3.2. Effect of osmoticum on microshoot physiological responses before and after adding Ag NPs

3.2.1. Effect on chlorophyll content

The physiological parameters of the quinoa plant were impacted by various levels of osmotic stress. For instance, the amounts of chlorophyll a decreased to 0.12743 mg/g, 0.14831 mg/g, and 0.13658 mg/g in 0.4 mol/L sucrose and 0.3 mol/L mannitol, respectively, compared to 0.39385 mg/g obtained under the control treatment (0.1 mol/L sucrose) (Table 4).

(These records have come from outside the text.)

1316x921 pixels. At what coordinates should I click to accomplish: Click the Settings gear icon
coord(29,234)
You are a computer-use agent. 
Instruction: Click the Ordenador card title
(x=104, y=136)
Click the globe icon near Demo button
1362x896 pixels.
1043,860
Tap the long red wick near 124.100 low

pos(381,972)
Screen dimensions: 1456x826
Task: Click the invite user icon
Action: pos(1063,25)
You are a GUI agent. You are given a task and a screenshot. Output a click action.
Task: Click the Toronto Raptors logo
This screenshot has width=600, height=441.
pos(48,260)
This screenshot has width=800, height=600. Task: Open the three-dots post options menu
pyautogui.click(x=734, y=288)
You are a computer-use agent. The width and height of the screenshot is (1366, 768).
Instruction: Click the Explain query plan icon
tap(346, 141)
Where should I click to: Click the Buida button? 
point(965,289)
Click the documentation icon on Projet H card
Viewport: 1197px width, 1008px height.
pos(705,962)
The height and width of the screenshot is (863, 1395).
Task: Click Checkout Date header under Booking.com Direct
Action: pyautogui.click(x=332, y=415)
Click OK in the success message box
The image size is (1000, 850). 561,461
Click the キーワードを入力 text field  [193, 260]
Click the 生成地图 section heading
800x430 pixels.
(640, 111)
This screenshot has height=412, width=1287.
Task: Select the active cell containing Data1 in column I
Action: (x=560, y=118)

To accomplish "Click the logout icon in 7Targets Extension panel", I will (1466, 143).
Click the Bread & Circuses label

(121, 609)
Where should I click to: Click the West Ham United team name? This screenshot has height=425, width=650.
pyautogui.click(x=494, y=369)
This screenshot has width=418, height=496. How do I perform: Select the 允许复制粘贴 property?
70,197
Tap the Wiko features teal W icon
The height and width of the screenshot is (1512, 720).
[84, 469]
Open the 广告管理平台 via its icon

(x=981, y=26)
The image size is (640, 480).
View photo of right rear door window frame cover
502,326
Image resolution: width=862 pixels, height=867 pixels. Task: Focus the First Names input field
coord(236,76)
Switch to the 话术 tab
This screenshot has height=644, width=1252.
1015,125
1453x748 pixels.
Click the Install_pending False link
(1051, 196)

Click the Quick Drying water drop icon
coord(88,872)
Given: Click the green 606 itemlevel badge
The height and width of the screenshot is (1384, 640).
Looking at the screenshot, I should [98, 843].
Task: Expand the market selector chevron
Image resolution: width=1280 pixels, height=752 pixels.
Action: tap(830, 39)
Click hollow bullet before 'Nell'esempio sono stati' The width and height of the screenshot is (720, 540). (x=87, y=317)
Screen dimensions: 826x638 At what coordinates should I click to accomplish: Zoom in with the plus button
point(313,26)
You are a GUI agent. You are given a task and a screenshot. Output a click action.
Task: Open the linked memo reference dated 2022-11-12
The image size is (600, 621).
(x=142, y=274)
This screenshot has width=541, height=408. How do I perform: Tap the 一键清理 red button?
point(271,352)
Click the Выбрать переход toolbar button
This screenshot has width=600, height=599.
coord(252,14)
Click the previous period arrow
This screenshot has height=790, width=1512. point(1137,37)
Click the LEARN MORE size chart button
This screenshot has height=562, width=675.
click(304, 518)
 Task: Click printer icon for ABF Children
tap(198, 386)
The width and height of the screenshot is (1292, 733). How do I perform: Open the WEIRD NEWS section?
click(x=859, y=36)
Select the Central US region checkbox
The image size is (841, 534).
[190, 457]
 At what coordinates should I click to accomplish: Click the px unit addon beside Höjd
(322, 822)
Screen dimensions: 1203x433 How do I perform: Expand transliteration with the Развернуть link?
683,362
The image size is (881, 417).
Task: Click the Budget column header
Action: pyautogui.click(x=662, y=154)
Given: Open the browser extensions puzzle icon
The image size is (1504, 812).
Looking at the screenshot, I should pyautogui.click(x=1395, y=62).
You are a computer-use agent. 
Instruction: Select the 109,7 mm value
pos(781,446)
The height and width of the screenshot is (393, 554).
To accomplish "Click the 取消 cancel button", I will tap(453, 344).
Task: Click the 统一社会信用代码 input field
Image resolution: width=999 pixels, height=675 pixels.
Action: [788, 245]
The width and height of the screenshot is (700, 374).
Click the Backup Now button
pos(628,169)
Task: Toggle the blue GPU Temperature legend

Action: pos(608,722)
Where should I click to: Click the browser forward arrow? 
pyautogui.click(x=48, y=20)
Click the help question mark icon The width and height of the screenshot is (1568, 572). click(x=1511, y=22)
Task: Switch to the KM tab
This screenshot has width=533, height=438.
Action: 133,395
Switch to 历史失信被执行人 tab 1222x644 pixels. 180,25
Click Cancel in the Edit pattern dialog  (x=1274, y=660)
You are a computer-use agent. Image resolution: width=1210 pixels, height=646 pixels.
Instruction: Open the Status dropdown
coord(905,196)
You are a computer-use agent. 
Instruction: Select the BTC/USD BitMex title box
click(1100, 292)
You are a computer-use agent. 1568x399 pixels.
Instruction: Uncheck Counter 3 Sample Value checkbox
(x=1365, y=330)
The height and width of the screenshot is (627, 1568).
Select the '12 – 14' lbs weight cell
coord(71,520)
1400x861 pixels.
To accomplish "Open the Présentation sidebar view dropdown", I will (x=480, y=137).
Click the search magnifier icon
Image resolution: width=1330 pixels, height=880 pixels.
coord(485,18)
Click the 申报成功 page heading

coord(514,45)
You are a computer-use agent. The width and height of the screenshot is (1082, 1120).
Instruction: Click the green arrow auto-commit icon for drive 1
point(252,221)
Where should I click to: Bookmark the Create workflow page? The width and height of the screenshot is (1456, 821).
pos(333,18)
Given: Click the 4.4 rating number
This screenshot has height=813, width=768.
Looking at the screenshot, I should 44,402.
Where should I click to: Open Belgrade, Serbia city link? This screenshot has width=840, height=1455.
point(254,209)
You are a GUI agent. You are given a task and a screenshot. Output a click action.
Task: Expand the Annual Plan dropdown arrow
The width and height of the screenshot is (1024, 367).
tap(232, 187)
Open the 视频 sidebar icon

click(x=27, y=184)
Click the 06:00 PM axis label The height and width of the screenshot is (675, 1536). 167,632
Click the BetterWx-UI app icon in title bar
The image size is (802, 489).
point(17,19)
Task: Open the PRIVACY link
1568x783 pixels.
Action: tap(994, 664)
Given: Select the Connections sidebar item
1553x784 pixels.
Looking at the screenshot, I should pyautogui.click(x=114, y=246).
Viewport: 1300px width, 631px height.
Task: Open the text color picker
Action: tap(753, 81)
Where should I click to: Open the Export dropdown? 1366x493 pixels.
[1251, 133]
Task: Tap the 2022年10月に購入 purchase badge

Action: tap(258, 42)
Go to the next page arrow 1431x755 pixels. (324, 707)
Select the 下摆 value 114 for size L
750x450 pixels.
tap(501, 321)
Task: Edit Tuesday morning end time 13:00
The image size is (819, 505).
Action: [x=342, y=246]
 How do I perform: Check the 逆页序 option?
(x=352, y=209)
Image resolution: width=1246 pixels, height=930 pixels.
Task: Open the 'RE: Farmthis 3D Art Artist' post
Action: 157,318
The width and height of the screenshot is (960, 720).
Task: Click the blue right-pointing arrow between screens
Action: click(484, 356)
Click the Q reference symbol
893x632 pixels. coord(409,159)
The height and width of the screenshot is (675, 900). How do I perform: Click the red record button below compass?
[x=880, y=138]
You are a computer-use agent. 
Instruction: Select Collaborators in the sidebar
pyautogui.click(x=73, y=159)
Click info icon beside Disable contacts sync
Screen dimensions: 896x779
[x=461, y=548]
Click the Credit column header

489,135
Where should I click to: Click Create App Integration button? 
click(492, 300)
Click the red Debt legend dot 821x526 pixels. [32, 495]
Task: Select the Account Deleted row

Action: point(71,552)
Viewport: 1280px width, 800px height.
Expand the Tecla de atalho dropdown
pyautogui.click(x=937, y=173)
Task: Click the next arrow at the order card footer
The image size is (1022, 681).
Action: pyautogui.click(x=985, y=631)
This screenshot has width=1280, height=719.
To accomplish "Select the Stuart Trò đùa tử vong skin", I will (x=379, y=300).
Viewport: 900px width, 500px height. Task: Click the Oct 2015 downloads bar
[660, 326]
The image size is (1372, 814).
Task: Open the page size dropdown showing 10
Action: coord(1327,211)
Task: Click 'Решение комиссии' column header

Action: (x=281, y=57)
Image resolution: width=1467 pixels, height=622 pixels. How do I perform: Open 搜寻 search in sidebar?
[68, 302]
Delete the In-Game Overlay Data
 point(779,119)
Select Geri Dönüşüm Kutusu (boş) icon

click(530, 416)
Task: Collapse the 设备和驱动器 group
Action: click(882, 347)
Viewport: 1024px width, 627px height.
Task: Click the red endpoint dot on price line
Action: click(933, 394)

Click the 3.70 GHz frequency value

Significant differences were observed in the leaf chlorophyll a content according to the type of osmotic agents (Table 4). The lowest mean values were 0.12743 mg/g and 0.13658 mg/g recorded at 0.4 mol/L sucrose and 0.3 mol/L mannitol, respectively (Table 4). Similarly, increasing osmotic levels adversely affected the chlorophyll b content in quinoa leaves. The lowest mean values of chlorophyll b, 0.06507 mg/g and 0.07102 mg/g, were obtained at 0.4 mol/L sucrose and 0.3 mol/L mannitol, respectively (Table 4). The highest value, 0.39385 mg/g, was obtained under the control treatment of 0.1 mol/L sucrose. The amounts of total chlorophyll in the tested line were lowered by increasing osmotic stress. The lowest mean value, 0.19214 mg/g, was attained at 0.4 mol/L sucrose, while the highest value, 1.37090 mg/g, was acquired under the control treatment of 0.1 mol/L sucrose (Table 4). In contrast, exposing quinoa microshoots to different levels of Ag NPs resulted in a gradual increase in the content of chlorophyll a in the leaves. The highest value of chlorophyll a, 0.5639 mg/g, was observed at 0.4 mol/L sucrose + 75 mg/L Ag NPs, and the lowest values, 0.1328 mg/g, 0.1723 mg/g, and 0.1358 mg/g, were recorded at 0.4 mol/L sucrose, 0.3 mol/L sorbitol, and 0.3 mol/L mannitol, respectively, with 0.0 mg/L Ag NPs treatment (Table 5). Increasing Ag NP levels positively affected the chlorophyll b content in quinoa leaves. The data revealed that the amount of total chlorophyll in the leaves increased significantly with increasing Ag NP levels in the nutrient medium (Table 5).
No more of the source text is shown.